Take the time to figure out the primary love language of your colleagues and mentors. Here are some strategies for gathering this information:
- Observe expressions– does the person always greet with a hug or a pat on the back (physical touch)? Do they consistently praise others (words of affirmation)? Do they offer to help out with tasks (acts of service)?
- Notice complaints– listen for comments such as, “I need a little help around here” (acts of service), “I wish I had something to remind me of this occasion” (gifts), or “People are always on their phones and not making an effort to connect!” (quality time)
- Pay attention to requests– asking for feedback on work or their outfit (words of affirmation); asking for a souvenir from your vacation (gifts); asking permission to give a hug (physical touch)
It’s also okay to ask direct questions, such as “What do you need right now? What really makes you feel appreciated at work? What qualities do you most admire in a coworker?” Don’t forget to advocate for yourself! Tell your colleages and mentors, “I’m motivated when…. (I hear that I’m doing a good job), (someone pays attention to what I have to say), etc.”
“If you are going to request that someone make a change in their behavior, you are more likely to see that change if the person feels loved and appreciated by you.” – Dr. Gary Chapman
The 5 Love Languages approach is an effective way to address problems in the workplace in a manner that benefits everyone. Have a coworker that is driving you crazy day after day? Are you getting frustrated with others’ behaviors such as leaving a messy desk or being consistently off-task at work? Here are some steps to try:
- Spend some time paying attention to their expressions/complaints/requests as discussed earlier. Figure out their primary love language.
- Find a way to incorporate their primary love language into daily interactions. (Note: these do not have to be grand gestures. If their love language is gifts, grab them a coffee from the breakroom or perhaps an extra stack of post-it notes from your desk. Quality time can be as easy as having lunch together, or spending five minutes asking about their weekend on a Monday morning).
- After doing step 2 consistently for several days or weeks, make a request. (Example: “I notice that the kitchen gets pretty dirty by the end of the week, and I’m the only one cleaning it. It would help me out a lot if you could wipe down the counters once or twice a week.”

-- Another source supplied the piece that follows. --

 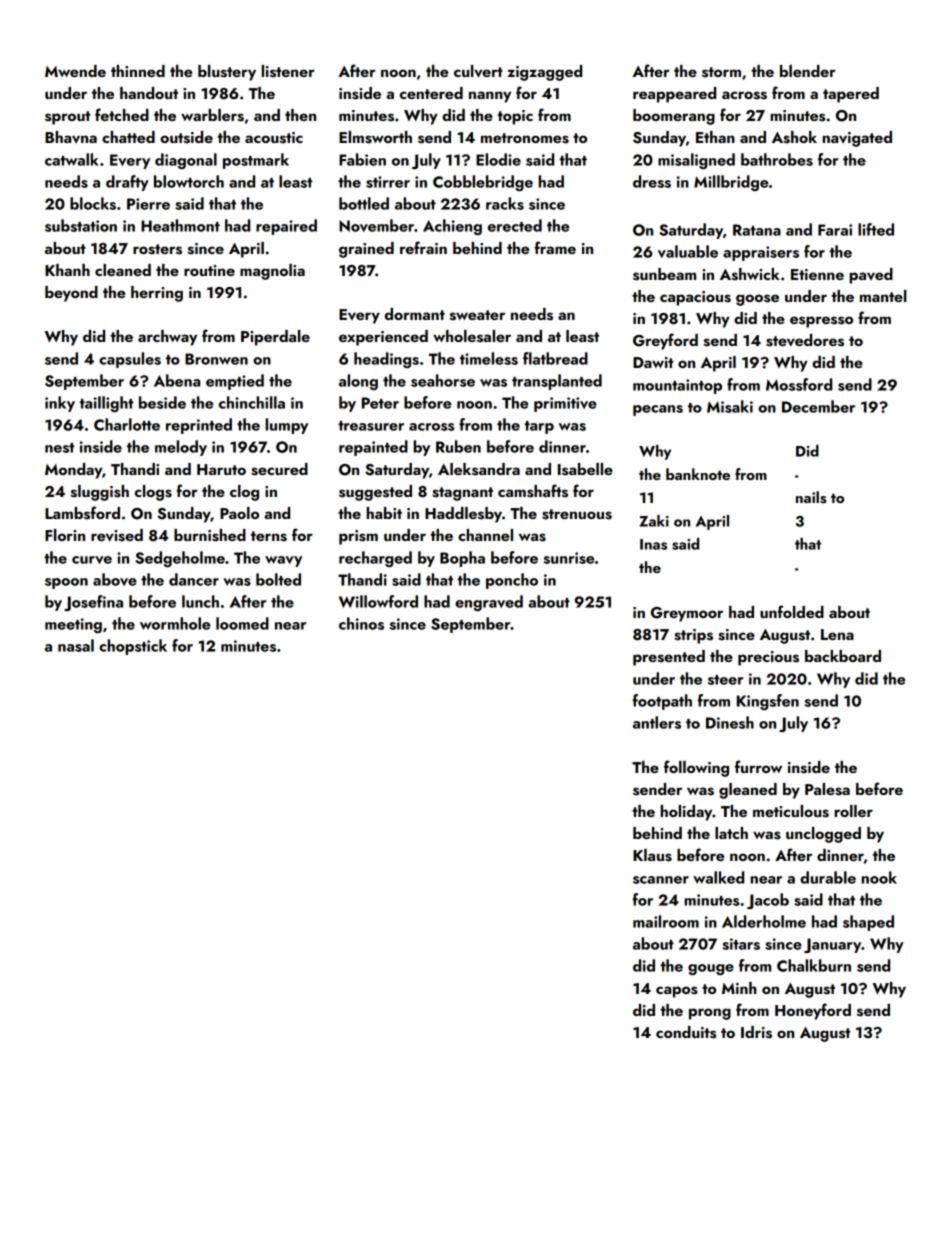 What do you see at coordinates (361, 623) in the document?
I see `chinos` at bounding box center [361, 623].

- Immediately after making a request, ask the person if they have any requests for you, and follow through to the best of your ability.
This strategy allows for the opportunity to strengthen workplace relationships and to resolve conflicts without animosity. Unlike manipulation, which involves altering behaviors via deception this process is rooted in mutual respect. As Dr. Chapman writes, “love creates a climate in which requests are more likely to be honored.”
Knowing the 5 Love Languages can be used to enhance workplace relationships.
- The love languages are present and relevant in every type of human relationship that we have. Transfer this knowledge to better inform your friendships and even your therapeutic relationships with clients/patients.
- Love languages are two-way streets. Know what works best for you, and definitely advocate for the languages that are meaningful to you, but don’t stop there! Keep pushing yourself to become more proficient in each language, and see how it strengthens the relationships in your life.
- The 5 Love Languages are a tool to overcome differences in the workplace and help teams function effectively. I love that each intern brings a unique perspective and style to our work, but it can be a challenge to get everyone on the same page. Understanding love languages helps me have empathy for my colleagues and teaches me how I can adapt for the benefit of the team.